The president at that time, Elpidio Quirino ordered the country's health secretary Juan Salcedo to go to Bicol region to lead the relief efforts there. He also mobilized the nation's relief efforts in the severely hit areas for fast and speed recoveries. Legazpi reports indicated that thousands there were homeless, Naga City's private institutions and houses were damaged due to the storm, Leyte lost half of its rice crops, 80% of banana crops and 50% of fruit trees. Philippine Air Force planes brought medicine and food shipments for Legazpi; the PRC sent its people to other affected areas with clothing, medicine, tents, canned good and rice. However, these efforts were continued to be hampered by communication and transport difficulties. Damage estimates were said to be at "several million dollars". 30% of houses in its path were also damaged.

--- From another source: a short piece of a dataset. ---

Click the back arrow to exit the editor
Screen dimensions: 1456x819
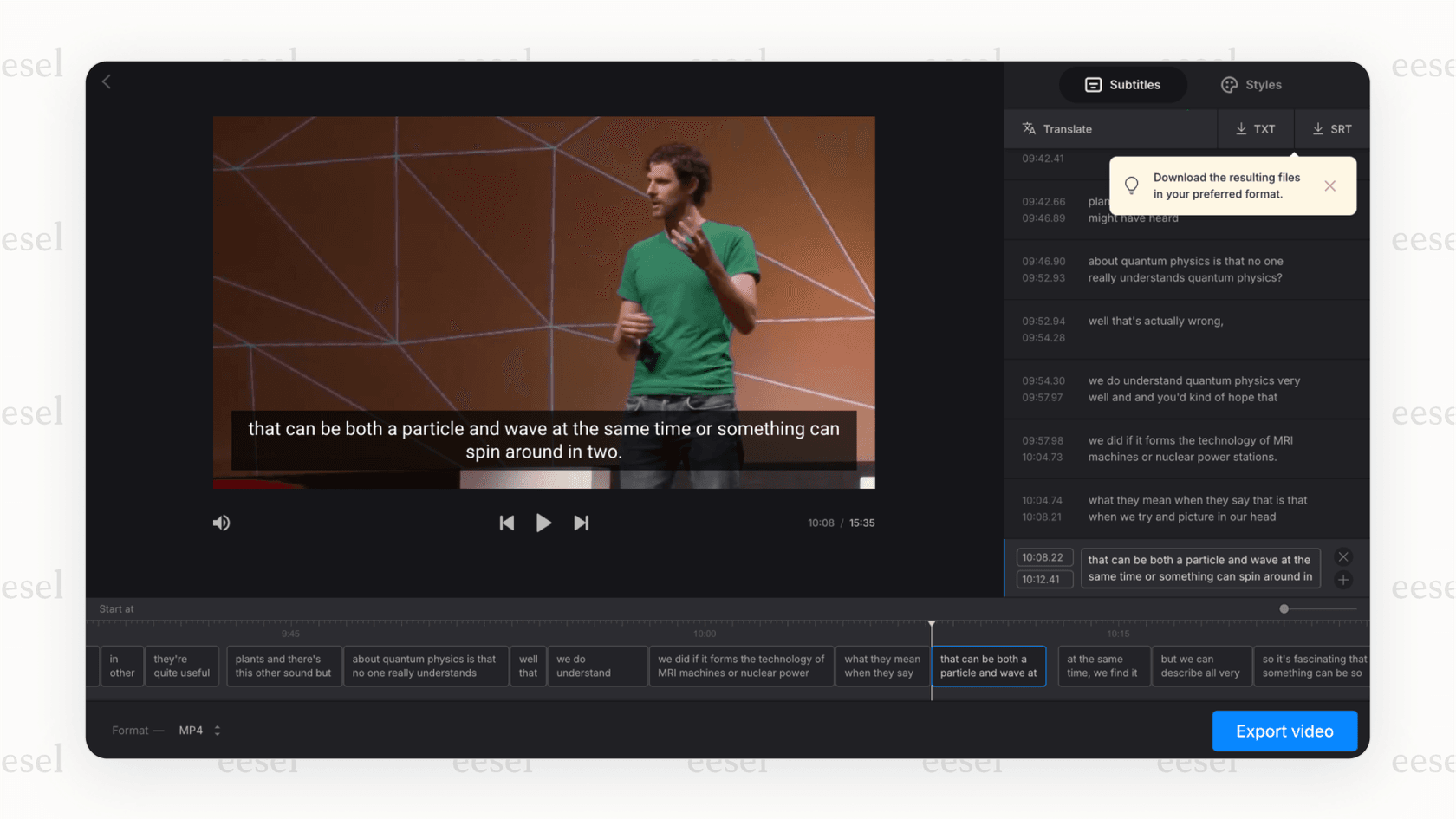106,81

By October 24, 431 were reported to have been killed by Trix and the missing stood at 369. Damages were officially estimated at $60 million. Rodolfo Nazarena, a United Press staff correspondent flew to Legazpi to survey and see the damages there and reported that 90% of city were wrecked. Only three buildings survived in the area. The death toll slowly rose as communications slowly came back from some of the affected areas.
"The worst typhoon within living memory."
— Feliciano Cruz, a Philippine Red Cross official.

On October 25, the death toll further rose to 444 and the missing at 460. A Red Cross spokesperson from the country reported that death toll might rise higher to 600 as late reports continue to appear despite a new typhoon approaching from its east, Wilma. Meanwhile, the Associated Press called Trix the "worst tropical storm in 50 years" as it devastated a wide swath of southern Luzon especially Legazpi and Tabaco. Preliminary estimates by the governor of Albay were set at $40 million from school, building and crop damages. Over 500,000 persons were rendered homeless. Ramon Magsaysay, the defense secretary at that time, flew to the affected areas in the south to assess the damages, along with cases of canned goods and ricebags as the military's initial contribution to the victims of the disaster. Food, clothing and medical supplies were also transported aboard Philippine Navy ships for Albay, Sorsogon and Northern Samar, the areas reported without food or water as of that date. private groups and institutions in Manila began raising funds to help the individuals who suffered greatly during Trix.

On the next day, 444 individuals were reported dead from Trix and 469 were still missing, bringing up the death toll to 913. Unofficial reports also indicated that over 350 fishermen were lost from Bicol region due to the storm. In addition, the Natunawan Island, a barrier island near San Carlos, Negros Occidental submerged due to the cyclone. The official casualty record from the system were finalized at 995, with 509 dead and 486 missing.

In Indochina, reports there indicated that the storm killed at least 405 in the region. A tornado near present-day Ho Chi Minh City killed 10 people and injured one when a French Air Force aircraft crashed in a mountain near the area.